Even though we seek common ground with Democrats and Republicans, we still should not rely on their political backing to achieve better economic and social outcomes. It's time to get started on free market templates for new communities, so that political polarization and societal divisions might finally be eased. 

Tuesday, November 10, 2020

Could Production Rights Counter the Urge to Destroy?

One of the unsettling features of this recent election cycle, has been the oft stated desire to completely demolish the opposition. There's more at stake than belonging to the "wrong" team, since extremists on both sides tend towards a zero tolerance ideological approach. Even though some relief might be had from these cultural battles in the days ahead, how much "normalcy" is still feasible? Is the tribal urge to destroy only temporarily hidden from sight? 

By way of example,  a police chief in Arkansas resigned from his job, after promoting violence against Democrats on social media. Yet this is only a specific extreme example, in a broader backdrop of growing animosity towards "neoliberalism" in general. Indeed, reactions against various capitalist institutions took place decades earlier among the political left, and have since spread to others on the right.

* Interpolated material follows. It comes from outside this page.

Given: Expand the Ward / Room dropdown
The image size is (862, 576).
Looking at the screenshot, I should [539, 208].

Consequently, the urge to destroy could remain an unsettling reality which continues to disrupt the benefits of globalization and an interconnected world. Even though - here in the U.S. - the presidential outcome provides a chance to catch our collective breath, this reprieve may nonetheless be short lived.

What can be done if populism continues to pose problems for wealth creation and economic stability? I can only hope that better defined production rights would ultimately counter the urge to destroy. After all, most individuals are naturally less inclined to tear down institutions and environments which have also been shaped by their own personal and financial commitments. Yet when we hear calls for greater responsibility on the part of all citizens, it's easy to forget, how domestic protectionist impulses limit the ways in which citizens are able to be personally responsible in any group context.

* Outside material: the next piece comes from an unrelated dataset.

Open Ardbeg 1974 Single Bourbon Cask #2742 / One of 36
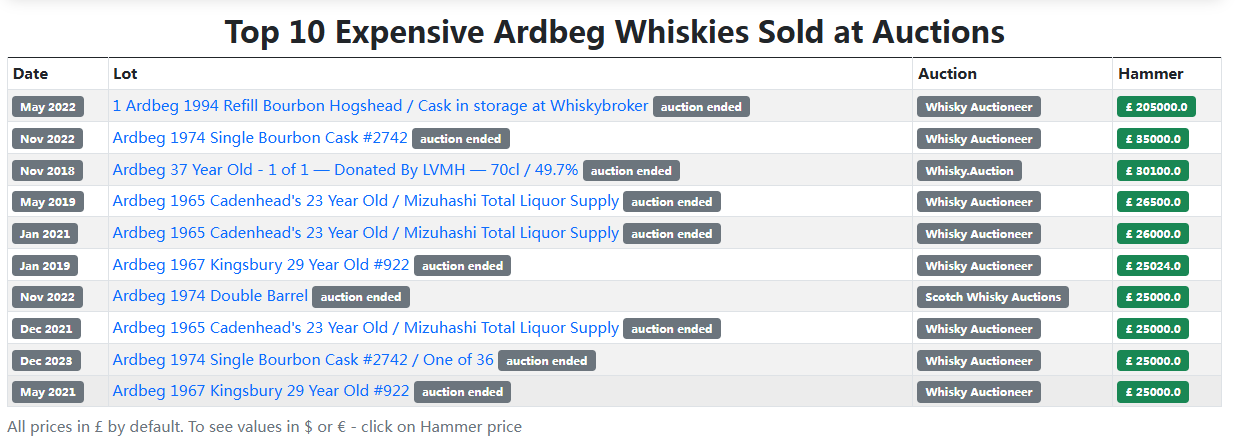 (303, 360)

Hence one major challenge is ensuring that more citizens can fully participate in a modern economy. Too many now lack the economic freedom to fully contribute to their economic circumstance, meaning their personal realities often pay the price. When people have few opportunities to define the nature of their own environments, destruction all too often becomes the preferred response. It's time to build stronger supply side production options - options which can create more equality of opportunity and hope for a more inclusive future.

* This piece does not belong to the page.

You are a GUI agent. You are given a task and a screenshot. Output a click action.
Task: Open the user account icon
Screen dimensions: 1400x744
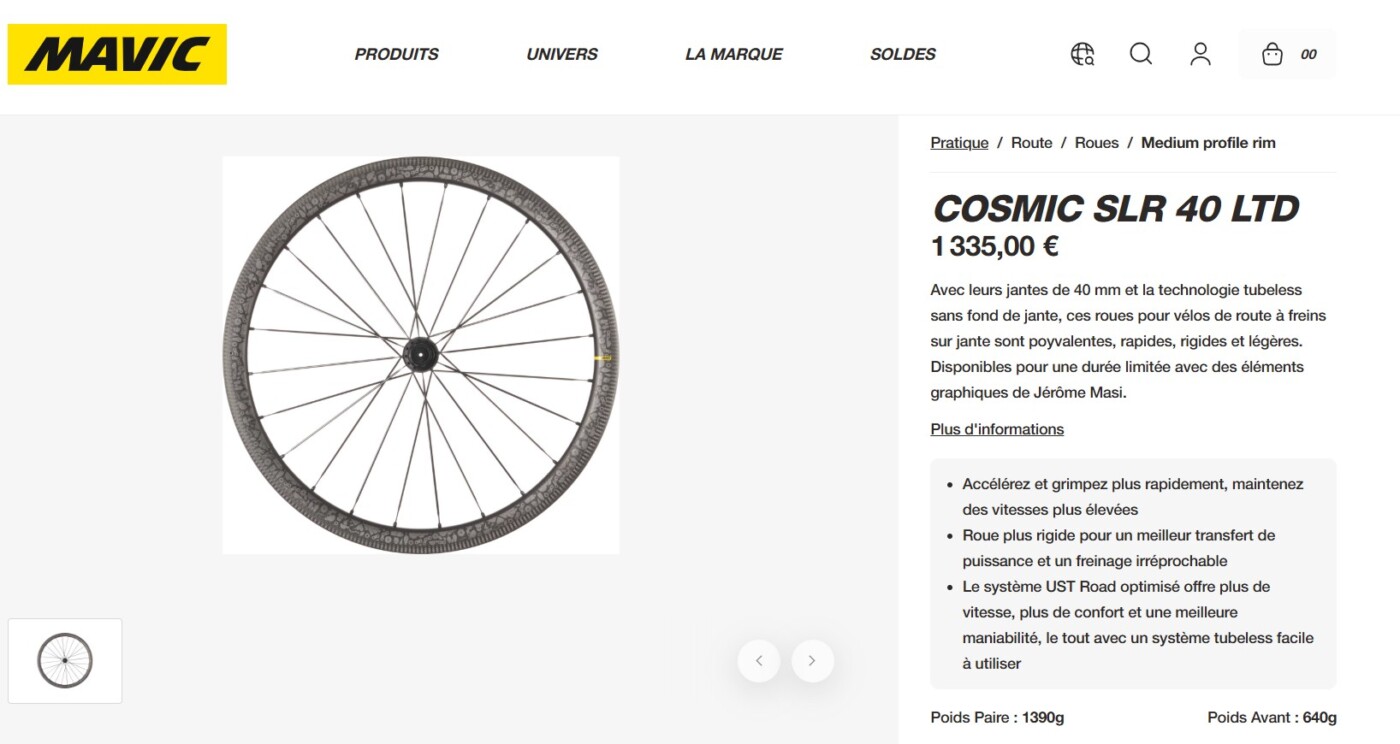coord(1200,54)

No one can reasonably expect politicians and policy makers to do the heavy lifting in this regard. Plus: Both Democrats and Republicans - despite their polarized differences - have been vested in forms of domestic protectionism which remain destructive for lower income levels. Is it any wonder this protectionism finally spilled out into the international arena?

Average citizens - especially those without college degrees -  are the ones who hold the greatest stake in the markets for services and physical infrastructure which now need to be encouraged. Fortunately, these new markets could be actively supported by economists and other professionals, who are starting to realize that millions can't support the fiscal and social responsibilities of a complex economy without active roles. Nor is it a simple matter to expect monetary redistribution from professional incomes for lower income levels, as was once the case via (a more dominant) tradable sector based revenue. Fortunately, time and knowledge can provide, what money is less prepared to accomplish in a services dominant economy. Let's extend better defined production rights to average citizens. By doing so, we might begin to bridge the chasms between prosperous and struggling regions which now stand in the way of peaceful democratic processes.